The Singapore economy is having a tough year and next year is unlikely to be much better.
Economists polled in the Monetary Authority of Singapore's (MAS) latest quarterly survey expect the economy to grow 1.8 per cent for all of next year, markedly slower than their June forecast of 2.1 per cent.
The MAS survey reflects the views of 22 analysts monitoring the Singapore economy.
The environment has been challenging for a while with the world economy yet to fully recover from the financial crisis while a clear growth driver has yet to emerge as major powers like the United States and China continue to grapple with reform and recovery.
This has all had a dampening effect on global trade and by extension, Singapore's small, open economy.
The slowdown has affected not just export-dependent sectors like manufacturing, which makes up a fifth of the economy, but also service industries like finance.
Unemployment is inching up amid a cooling labour market and business has stagnated for many companies.
The economy expanded 2.1 per cent in the second quarter compared with the same period last year. But compared with the first three months of the year, growth in April to June was almost flat at 0.3 per cent.

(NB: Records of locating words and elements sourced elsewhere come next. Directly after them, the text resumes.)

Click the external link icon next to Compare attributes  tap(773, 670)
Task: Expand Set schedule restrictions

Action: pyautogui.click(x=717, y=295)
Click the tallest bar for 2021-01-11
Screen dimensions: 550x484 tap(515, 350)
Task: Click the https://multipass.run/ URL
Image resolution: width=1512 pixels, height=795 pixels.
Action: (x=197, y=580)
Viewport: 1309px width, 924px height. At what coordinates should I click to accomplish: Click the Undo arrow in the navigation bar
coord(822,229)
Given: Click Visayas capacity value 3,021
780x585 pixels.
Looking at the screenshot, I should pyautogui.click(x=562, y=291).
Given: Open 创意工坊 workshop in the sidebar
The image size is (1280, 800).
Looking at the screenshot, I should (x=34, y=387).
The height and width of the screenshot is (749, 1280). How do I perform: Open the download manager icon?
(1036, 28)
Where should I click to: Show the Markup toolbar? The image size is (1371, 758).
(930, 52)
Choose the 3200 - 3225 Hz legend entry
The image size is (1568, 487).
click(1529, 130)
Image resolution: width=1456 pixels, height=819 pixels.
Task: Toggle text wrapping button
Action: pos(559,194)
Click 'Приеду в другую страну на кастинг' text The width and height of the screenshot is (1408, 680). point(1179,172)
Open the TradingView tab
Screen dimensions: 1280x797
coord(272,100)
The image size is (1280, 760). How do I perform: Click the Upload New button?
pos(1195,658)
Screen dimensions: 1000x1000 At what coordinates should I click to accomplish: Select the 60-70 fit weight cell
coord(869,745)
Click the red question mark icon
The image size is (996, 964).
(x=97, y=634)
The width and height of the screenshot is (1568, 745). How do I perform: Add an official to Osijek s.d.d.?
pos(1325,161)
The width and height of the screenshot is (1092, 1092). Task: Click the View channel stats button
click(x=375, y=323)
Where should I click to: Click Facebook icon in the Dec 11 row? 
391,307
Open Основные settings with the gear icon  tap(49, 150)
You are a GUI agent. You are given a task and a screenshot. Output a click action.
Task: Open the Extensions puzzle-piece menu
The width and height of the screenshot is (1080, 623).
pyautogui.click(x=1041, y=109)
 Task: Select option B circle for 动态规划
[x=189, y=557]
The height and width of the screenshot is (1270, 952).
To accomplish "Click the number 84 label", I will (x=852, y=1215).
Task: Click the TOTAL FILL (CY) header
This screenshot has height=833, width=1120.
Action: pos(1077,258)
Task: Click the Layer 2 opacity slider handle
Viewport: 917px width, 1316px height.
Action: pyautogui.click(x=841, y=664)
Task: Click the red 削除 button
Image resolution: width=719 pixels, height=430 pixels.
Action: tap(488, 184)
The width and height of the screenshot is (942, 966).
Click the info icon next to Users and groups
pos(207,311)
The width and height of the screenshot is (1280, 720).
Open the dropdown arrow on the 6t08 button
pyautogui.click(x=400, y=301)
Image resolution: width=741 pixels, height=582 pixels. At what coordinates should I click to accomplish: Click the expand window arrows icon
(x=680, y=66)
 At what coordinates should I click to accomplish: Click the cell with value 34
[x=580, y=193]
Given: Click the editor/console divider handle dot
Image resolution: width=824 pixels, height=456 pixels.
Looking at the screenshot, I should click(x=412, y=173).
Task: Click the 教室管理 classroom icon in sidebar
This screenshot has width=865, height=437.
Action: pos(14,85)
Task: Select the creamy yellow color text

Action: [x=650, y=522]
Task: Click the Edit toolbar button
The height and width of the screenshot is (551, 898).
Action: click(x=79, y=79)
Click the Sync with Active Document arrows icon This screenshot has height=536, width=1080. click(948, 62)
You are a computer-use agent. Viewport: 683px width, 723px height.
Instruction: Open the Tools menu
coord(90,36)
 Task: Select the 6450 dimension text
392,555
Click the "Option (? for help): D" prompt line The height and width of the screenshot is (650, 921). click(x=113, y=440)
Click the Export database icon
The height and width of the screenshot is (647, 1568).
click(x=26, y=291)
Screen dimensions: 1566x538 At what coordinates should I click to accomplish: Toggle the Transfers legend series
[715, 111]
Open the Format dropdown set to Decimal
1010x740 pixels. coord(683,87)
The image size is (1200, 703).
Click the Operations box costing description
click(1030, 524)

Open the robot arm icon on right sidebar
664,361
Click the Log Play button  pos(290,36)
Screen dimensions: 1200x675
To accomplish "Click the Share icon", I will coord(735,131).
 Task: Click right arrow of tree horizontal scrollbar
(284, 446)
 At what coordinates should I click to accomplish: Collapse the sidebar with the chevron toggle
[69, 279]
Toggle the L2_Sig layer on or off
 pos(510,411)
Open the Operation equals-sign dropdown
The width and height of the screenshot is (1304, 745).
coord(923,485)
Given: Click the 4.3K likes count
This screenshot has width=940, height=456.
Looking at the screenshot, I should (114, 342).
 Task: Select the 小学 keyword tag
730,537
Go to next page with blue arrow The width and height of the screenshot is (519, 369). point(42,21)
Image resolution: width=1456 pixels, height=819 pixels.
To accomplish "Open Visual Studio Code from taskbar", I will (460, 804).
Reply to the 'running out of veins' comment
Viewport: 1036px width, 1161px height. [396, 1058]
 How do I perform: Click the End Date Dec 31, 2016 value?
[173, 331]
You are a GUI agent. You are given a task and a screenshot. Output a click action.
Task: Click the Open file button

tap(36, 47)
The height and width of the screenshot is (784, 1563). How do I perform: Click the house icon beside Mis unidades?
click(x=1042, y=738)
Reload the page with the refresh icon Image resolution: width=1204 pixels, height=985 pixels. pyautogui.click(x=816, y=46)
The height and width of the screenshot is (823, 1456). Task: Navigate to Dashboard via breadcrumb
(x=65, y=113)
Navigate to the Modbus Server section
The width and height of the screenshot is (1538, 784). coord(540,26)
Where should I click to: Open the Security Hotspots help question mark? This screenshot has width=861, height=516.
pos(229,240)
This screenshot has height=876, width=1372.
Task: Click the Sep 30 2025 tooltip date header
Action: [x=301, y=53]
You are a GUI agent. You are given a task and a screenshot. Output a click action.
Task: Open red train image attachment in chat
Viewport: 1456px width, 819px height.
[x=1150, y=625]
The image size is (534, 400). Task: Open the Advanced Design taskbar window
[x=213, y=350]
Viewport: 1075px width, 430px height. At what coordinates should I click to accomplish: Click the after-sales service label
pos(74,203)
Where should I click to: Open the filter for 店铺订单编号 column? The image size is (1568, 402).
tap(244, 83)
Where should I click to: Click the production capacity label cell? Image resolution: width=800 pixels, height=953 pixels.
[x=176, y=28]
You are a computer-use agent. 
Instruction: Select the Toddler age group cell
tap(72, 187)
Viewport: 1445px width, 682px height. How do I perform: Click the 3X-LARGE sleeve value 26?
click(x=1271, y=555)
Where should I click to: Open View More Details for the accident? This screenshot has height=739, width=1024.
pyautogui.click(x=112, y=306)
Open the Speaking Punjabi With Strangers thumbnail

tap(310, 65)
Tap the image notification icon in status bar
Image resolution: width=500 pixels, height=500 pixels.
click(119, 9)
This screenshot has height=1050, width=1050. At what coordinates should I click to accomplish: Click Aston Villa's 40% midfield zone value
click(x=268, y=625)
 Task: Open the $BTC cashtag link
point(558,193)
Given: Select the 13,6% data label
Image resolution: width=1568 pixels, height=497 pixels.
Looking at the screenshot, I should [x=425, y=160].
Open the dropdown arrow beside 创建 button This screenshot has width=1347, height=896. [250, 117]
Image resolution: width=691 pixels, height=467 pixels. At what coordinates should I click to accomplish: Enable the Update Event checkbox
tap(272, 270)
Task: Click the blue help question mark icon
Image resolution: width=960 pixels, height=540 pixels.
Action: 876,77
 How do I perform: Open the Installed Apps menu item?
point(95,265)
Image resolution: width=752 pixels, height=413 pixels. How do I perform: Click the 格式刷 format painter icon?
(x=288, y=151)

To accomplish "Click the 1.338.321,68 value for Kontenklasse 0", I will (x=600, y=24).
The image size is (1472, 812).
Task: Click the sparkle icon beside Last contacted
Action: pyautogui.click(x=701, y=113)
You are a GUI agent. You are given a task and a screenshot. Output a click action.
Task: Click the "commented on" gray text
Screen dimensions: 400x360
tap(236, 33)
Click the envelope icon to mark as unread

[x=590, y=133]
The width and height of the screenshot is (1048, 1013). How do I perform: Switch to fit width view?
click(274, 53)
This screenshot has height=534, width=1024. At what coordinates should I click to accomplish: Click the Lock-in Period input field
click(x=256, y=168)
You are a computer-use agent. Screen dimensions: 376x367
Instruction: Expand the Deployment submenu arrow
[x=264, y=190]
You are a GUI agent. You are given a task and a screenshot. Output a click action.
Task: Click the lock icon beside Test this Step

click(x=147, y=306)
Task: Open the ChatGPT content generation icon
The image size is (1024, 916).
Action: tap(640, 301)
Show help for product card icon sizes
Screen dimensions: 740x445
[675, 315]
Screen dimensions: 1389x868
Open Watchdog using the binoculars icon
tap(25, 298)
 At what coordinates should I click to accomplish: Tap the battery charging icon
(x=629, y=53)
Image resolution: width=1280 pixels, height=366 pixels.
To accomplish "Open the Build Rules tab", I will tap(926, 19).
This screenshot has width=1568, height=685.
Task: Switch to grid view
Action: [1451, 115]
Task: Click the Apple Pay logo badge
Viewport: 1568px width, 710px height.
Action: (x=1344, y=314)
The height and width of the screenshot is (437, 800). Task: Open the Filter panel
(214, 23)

The first six months of this year were already tough, and the economists MAS surveyed are not holding out much hope for this half to be spectacularly better.
Those polled expect modest growth of 1.8 per cent for the full year - in line with Government forecasters' expectations of 1 per cent to 2 per cent.
This is likely to be the slowest year for the Singapore economy since the aftermath of the global financial crisis in 2009.
But more troubling is the uncertainty over when the economy - and sentiment - might rebound. So far the prospects for brighter days ahead are dim.